Saudi-Moroccan disagreements on regional dynamics
In addition to the proxy war of words, one critical point for regional politics that Moroccan analysts have recently raised is the Trump administration’s “deal of the century” to resolve the Palestinian-Israeli conflict. Saudi Crown Prince Mohammed bin Salman (MBS) is believed to be one of the foremost champions of the deal.
The plan proposes substantial compromises on Palestine’s part, including the recognition of Jerusalem as the capital of Israel. “Now it’s off the table. There is nothing to negotiate,” President Trump dismissively said in late 2018 when questioned about Palestinians’ stance that East Jerusalem should be an independent Palestine’s capital.
Meanwhile, Morocco, which does not support the deal, believes that Riyadh wants to impose its own agenda on other Arab countries, according to reports. Morocco’s King Mohammed VI is the current chair of the Al Quds Committee, the branch of the Organization of Islamic Cooperation tasked with “implementing all Islamic Conference resolutions on the Arab-Israeli conflict.”

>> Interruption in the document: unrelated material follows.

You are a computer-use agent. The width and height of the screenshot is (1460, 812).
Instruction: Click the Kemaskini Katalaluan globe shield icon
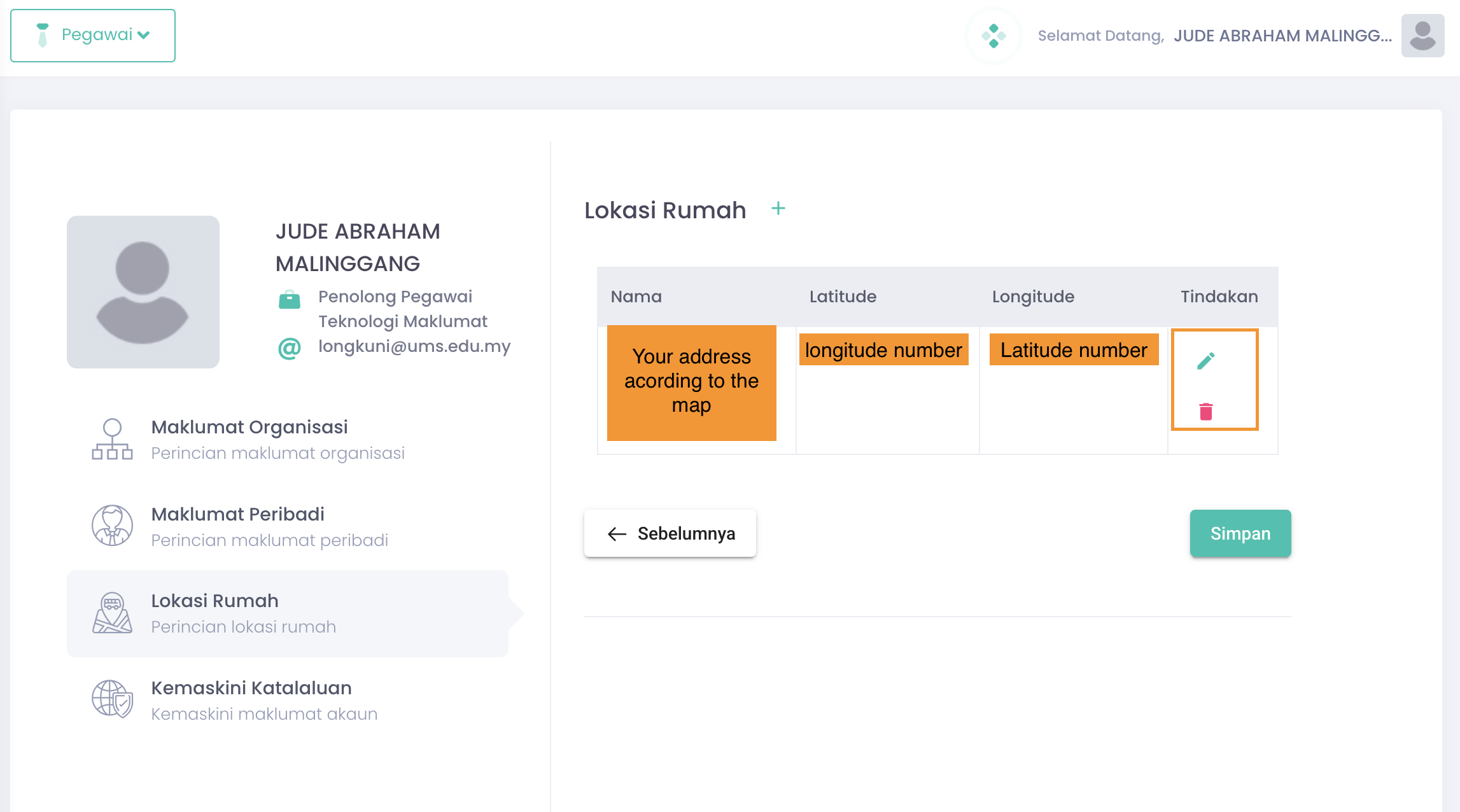[x=112, y=699]
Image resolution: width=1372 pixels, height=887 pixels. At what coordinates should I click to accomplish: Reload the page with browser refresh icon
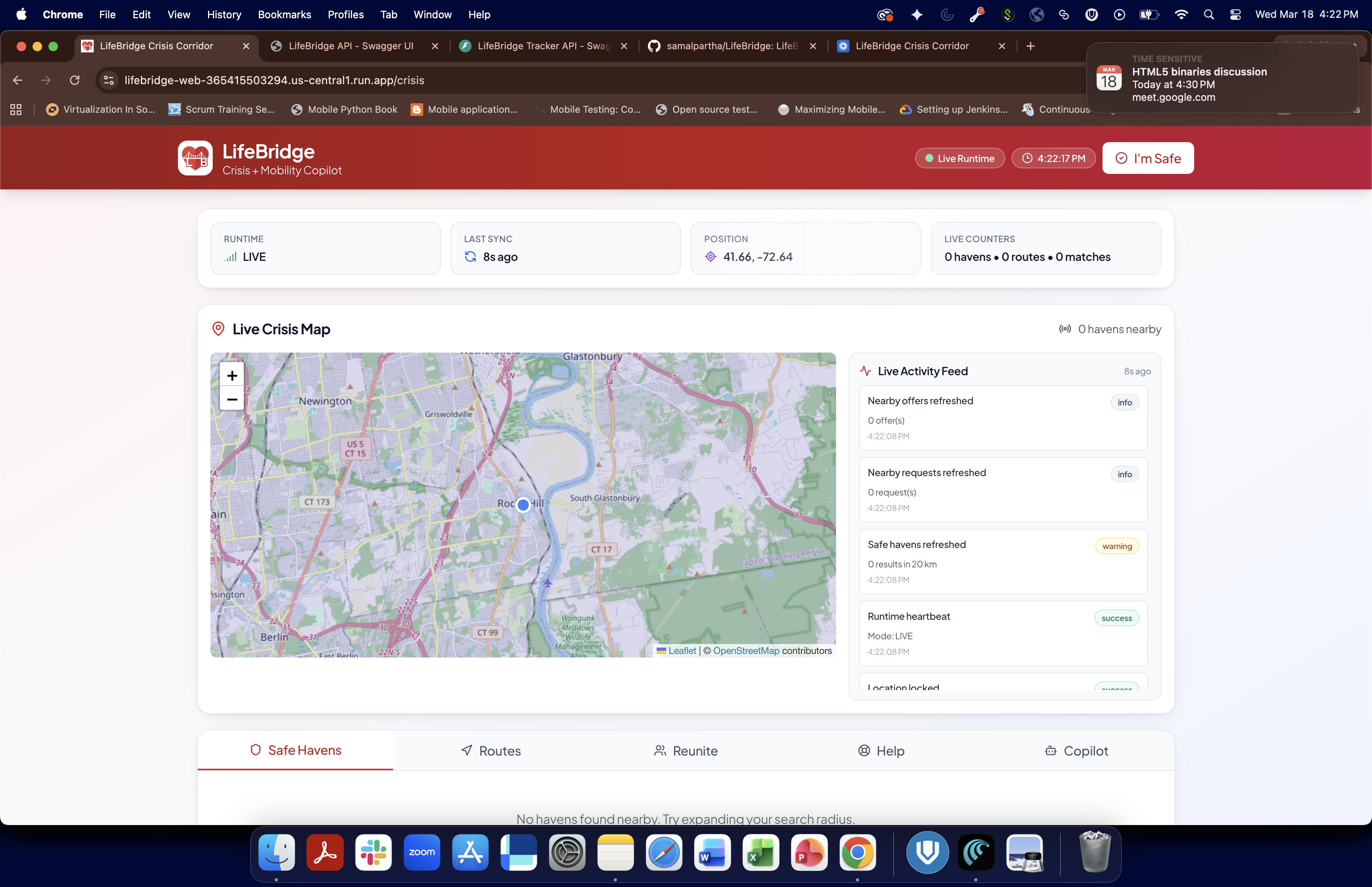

As far as Morocco is concerned, Palestinians’ “right to return,” which Trump’s deal has repeatedly sidelined, should be a founding element of any resolution of the Israel-Palestine conflict. No resolution without considerable territorial compromise in favor of Palestinians, Morocco and the majority of Arab countries have maintained.
In addition, when Saudi Arabia’s MBS proclaimed himself the region’s focal point for resolving the conflict, it did not sit well with Moroccan policy quarters. As the current chair of the Al Quds Committee, King Mohammed VI, not MBS, should have been the region’s focal point, they have suggested.
Are Riyadh and Rabat resorting to venting their frustration through news agencies instead of overtly hurting each other?
Moroccan Arabic newspaper Al Ahdath Maghribia thinks so. In its February 11 edition, the Casablanca-based paper called on Bourita to end “the diplomatic opacity he has been knowingly championing for days.”
According to the paper, while the Saudi Arabia-Morocco diplomatic spat is real and unmistakable, both parties are mobilizing a “diplomatic technique.” The technique is to “protest officiously” through proxies and news reports, while keeping the official tone of a “strong” and “historical alliance.”
The point of the strategy is to explore one’s options and discover how far the other party is ready to go in crossing sensitive and unforgivable boundaries.
Moroccan outlet Akhbar Al Yaoum agrees with the assessment. However, the paper noted, there are “obvious cracks” in Rabat-Riyadh relations, and Riyadh “has already crossed a red line.”
One unmissable suggestion is that, judging by Saudi and Moroccan media reports on each other’s positions on an array of regional affairs, there are underlying disagreements between Morocco and Saudi Arabia about some basic aspects of their bilateral ties.